No matter how large Haggen Northwest Fresh has grown in the Pacific Northwest, the company’s executive team has maintained a feeling of community at each of the company’s locations in Washington and Oregon. Clement Stevens, Haggen’s senior vice president of marketing and merchandising, says that community feel is a point of emphasis for all aspects of the company’s branding.
“Haggen has an amazing heritage, for many years, of being a high-quality retailer in Western Washington,” Stevens says. “The idea of community is what everyone is trying to do today, but it has always been a part of the Haggen brand. Haggen is celebrating our 80th birthday this year [and] today, just like 80 years ago, we are focused on our customer and the community.
“[We are] focused on our internal and external community [and] we rebranded our Haggen stores as ‘Northwest Fresh,’” Stevens adds. “The local piece – always being a quality retailer, the integrity of the brand, instilling doing what is right for the customer – we have a very solid heritage of putting the customer first.”
Founded in 1933 in Bellingham, Wash., Haggen Northwest Fresh operates 29 supermarkets throughout Washington and Oregon and employs close to 3,000 people. Ben and Dorothy Haggen and Doug Clark founded the company with just $1,100. In 1941, Haggen Northwest Fresh became the first grocery store in the region to offer a self-service meat department, and in 1951, it opened an in-store scratch bakery.
The company has grown throughout this region by operating two business models. The Haggen Food & Pharmacy format provides stores for shoppers that combine personal service with high-quality products. Also, Haggen Northwest Fresh has a format called TOP Food & Drug, which focuses on low prices while still emphasizing quality, freshness and selection.
According to the company, Haggen is one of 75-largest grocery chains in the United States as ranked by Supermarket News. It also stands as the largest independent grocer in the northwestern United States, Stevens says.

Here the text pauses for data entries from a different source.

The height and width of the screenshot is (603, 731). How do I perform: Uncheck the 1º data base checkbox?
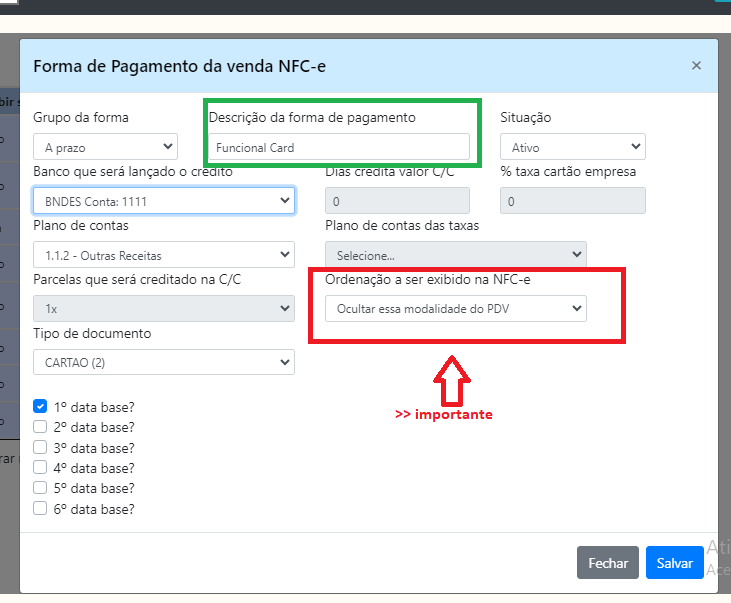point(40,407)
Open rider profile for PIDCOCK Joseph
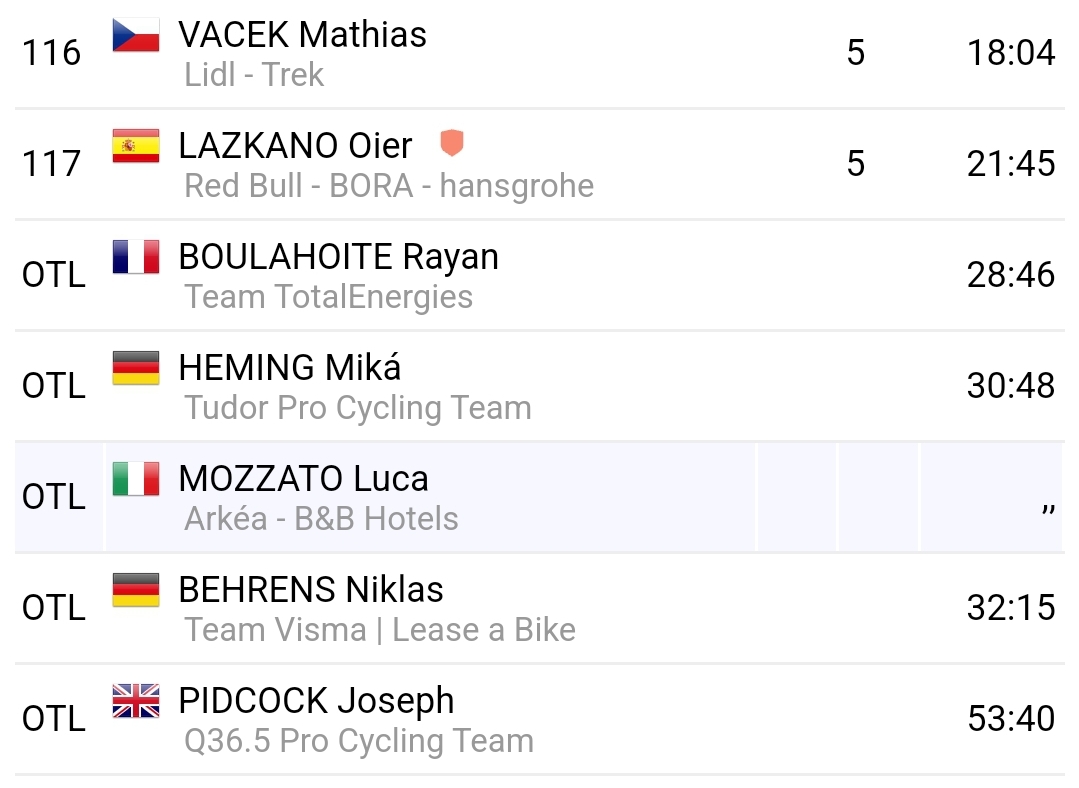This screenshot has height=788, width=1079. [316, 701]
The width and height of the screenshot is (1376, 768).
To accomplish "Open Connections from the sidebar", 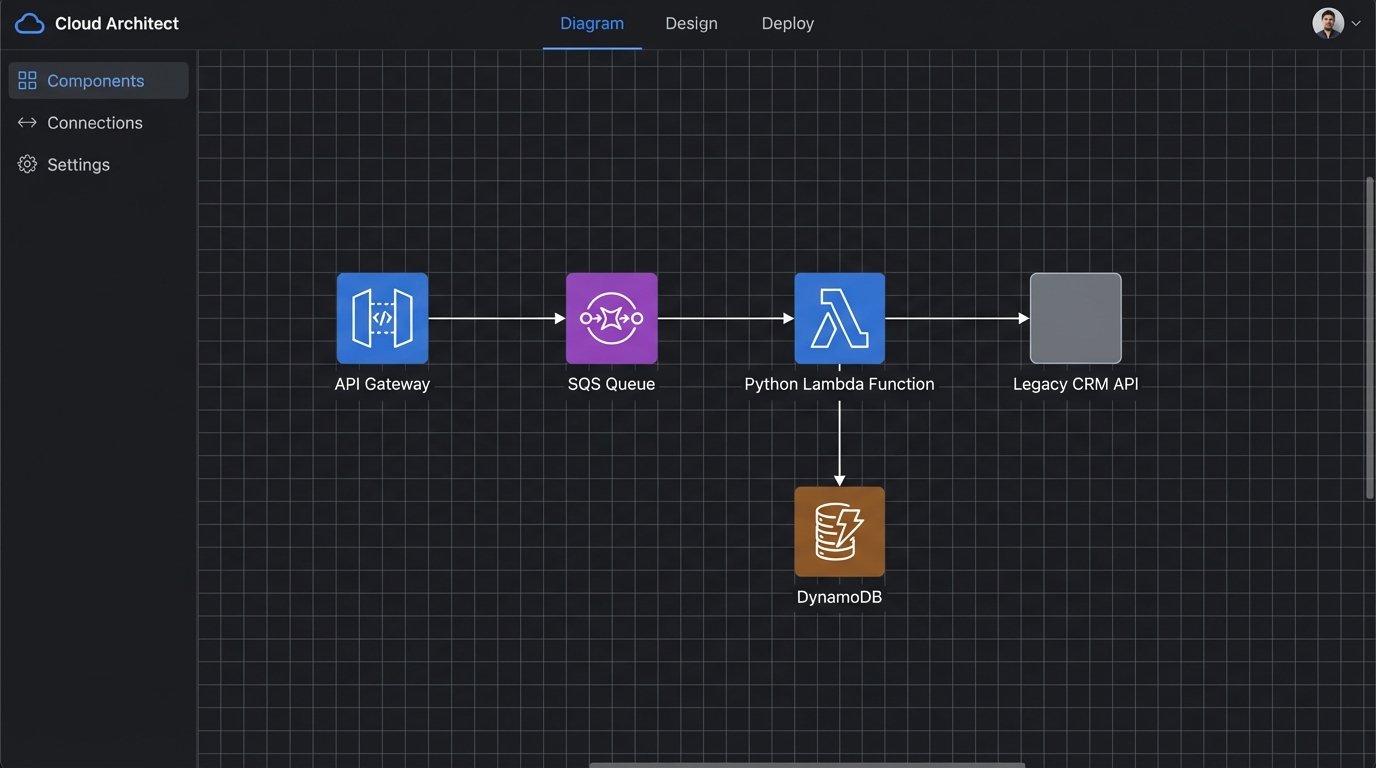I will coord(94,122).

Stevens insists the community aspect of Haggen Northwest Fresh extends well beyond the branding of the company’s locations. For example, it encompasses the decades-long tenure of many of its employees and the locally produced products and homegrown produce.
“We have a local grower who produces honeycrisp apples that are pretty amazing,” Stevens says.
Its long-tenured employees make Haggen Northwest Fresh’s presence felt in its communities, as well. This allows employees embedded within these communities to determine what their specific stores need to best serve customers.
“These are not one-size-fits-all corporate directives coming from somewhere else,” Stevens says. “We are from the Northwest and we know our community.” Stevens says the company trusts its employees to understand its community mission and how to best project that offering at the store level.
He predicts Haggen Northwest Fresh will continue to grow by helping everyone understand what its new brand represents and empowering employees to get involved.
“We’re making sure that we help everyone understand how to be a part of the brand,” Stevens says. “The community helps build that, as well. The brand is different than it was 80 years ago and even eight years ago; it is all about our neighbors and the local foodshed.”